Largest soft drink bottle supplier, recycle and plastic manufacturers hacked by ransomware

Johnson Controls International plc operates globally as a conglomerate, boasting a varied array of products and services with a predominant focus on technologies and solutions for buildings. Their extensive portfolio includes HVAC (heating, ventilation, and air conditioning) systems, building automation solutions, components essential for managing energy, as well as fire and security systems.

Recently, the conglomerate disclosed that it fell victim to a significant ransomware assault affecting numerous systems within its network. The cyber-attack transpired over a weekend, initially infiltrating the company’s Asian offices’ systems before proceeding to target its VMware ESXi servers.

In response to the detected breach, Johnson Controls International took decisive action by promptly shutting down its systems. This precautionary measure was essential to halt the malware’s propagation throughout its network. The company swiftly initiated an in-depth inquiry into the incident with assistance from renowned cybersecurity specialists external to the organization. Concurrently, there is ongoing collaboration with the company’s insurance providers regarding the matter.

The objective of the ongoing investigation is to precisely delineate the extent and impact of the cyber breach. A crucial aspect of this review involves determining whether the incident will influence the company’s capability to release its financial results for the fourth quarter and the entire fiscal year punctually. Furthermore, the inquiry seeks to ascertain the financial implications the security breach might exert on the company’s upcoming financial disclosures.

Gameel Ali, a cybersecurity researcher, has posited that the cyber extortion group, Dark Angels Team, is likely behind the attack on Johnson Controls. According to Ali, this group has ostensibly unleashed a newly engineered variant of Linux ransomware for this operation. The threat actors are reportedly demanding a ransom of $51 million in exchange for a decryption tool, a figure that has been verified by other experts in the field, including the Malware Hunter Team. Preliminary analysis by researchers suggests that the ransomware deployed in this cyber onslaught bears significant resemblance to the RagnarLocker Linux ransomware, initially crafted and utilized in previous cyber-attacks in 2021.

Representatives from Johnson Controls International plc issued a response stating, “Our company has encountered disruptions within specific segments of our internal IT infrastructure and applications due to a cybersecurity incident. Immediately upon identifying the problem, we initiated an investigation, enlisting the expertise of prominent external cybersecurity specialists, and commenced coordination with our insurance partners.”

The statement continued: “We are in the process of determining the extent of information affected by this incident. Concurrently, we have activated our incident management and protection protocols, which include the implementation of remediation actions designed to alleviate the incident’s impact. We are committed to taking any additional necessary steps as the situation unfolds.”

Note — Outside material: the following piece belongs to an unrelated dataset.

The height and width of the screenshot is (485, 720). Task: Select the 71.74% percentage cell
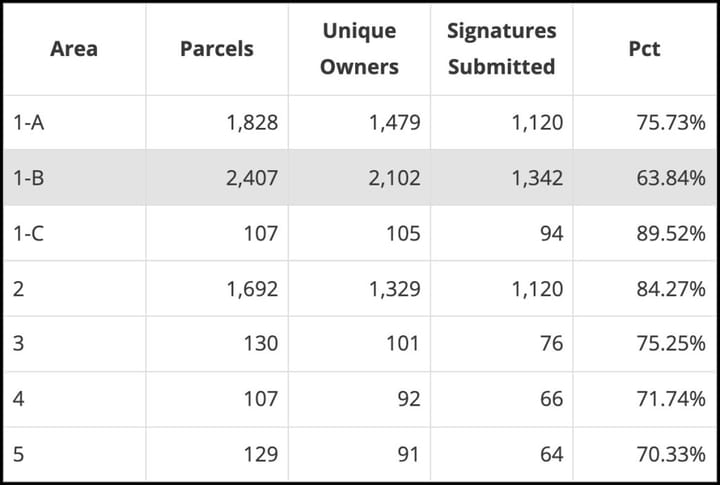coord(671,399)
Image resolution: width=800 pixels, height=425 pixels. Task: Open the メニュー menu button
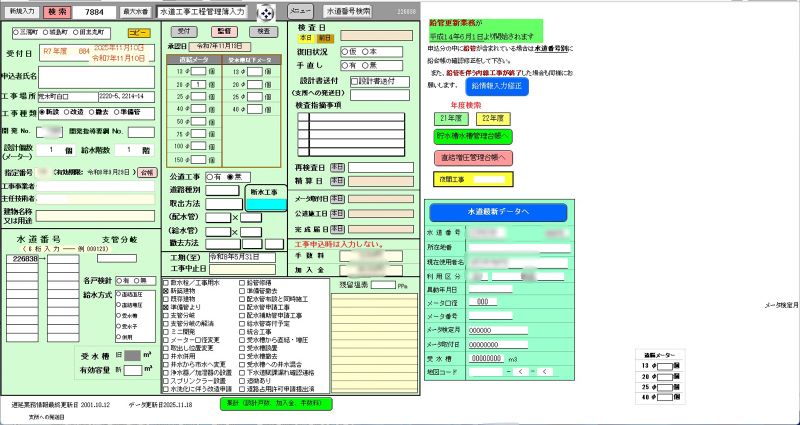coord(300,11)
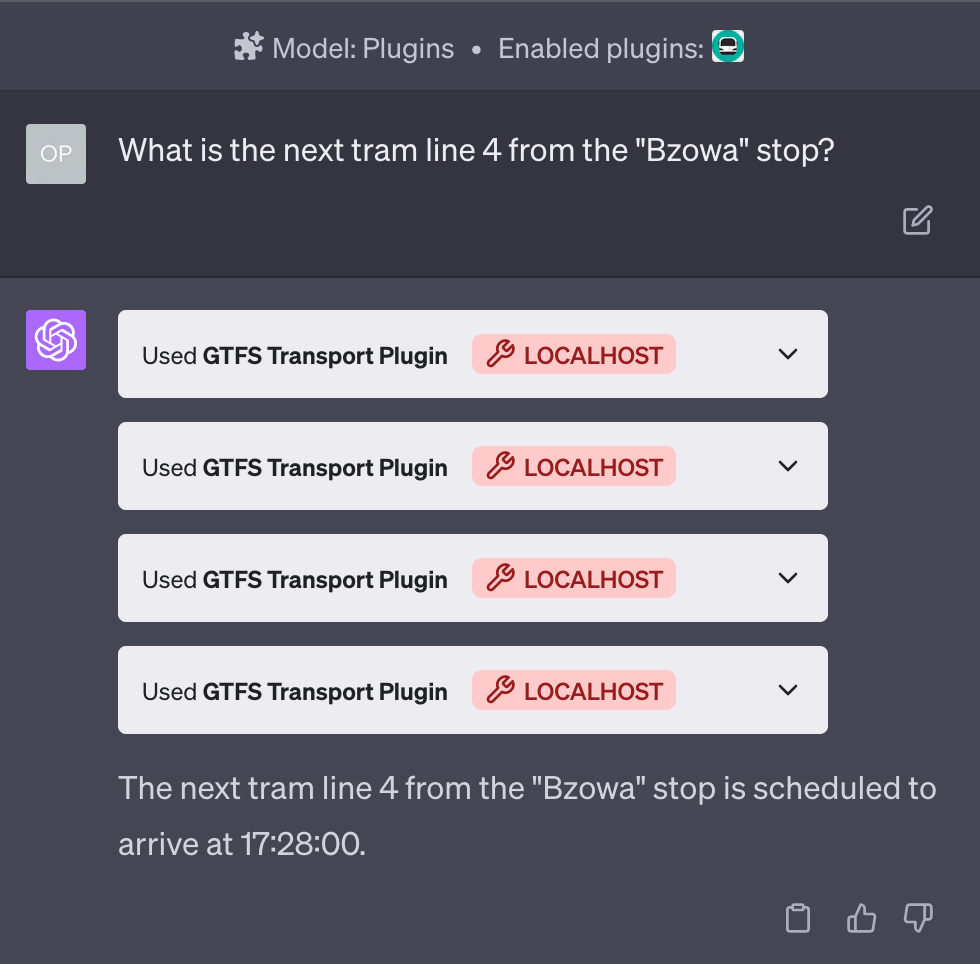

The representatives further noted, “As of now, a significant number of our applications have remained largely unaffected and operational. We have activated contingency plans for certain operations to minimize disruptions, ensuring continued service provision to our clients, where feasible. Nevertheless, we acknowledge that the incident has introduced, and will likely continue to introduce, disruptions to segments of our business operations. Currently, we are evaluating whether this cybersecurity incident will hinder our ability to release the financial results for the fourth quarter and the full fiscal year in a timely manner. We are also examining the potential impact this situation may have on our financial outcomes.”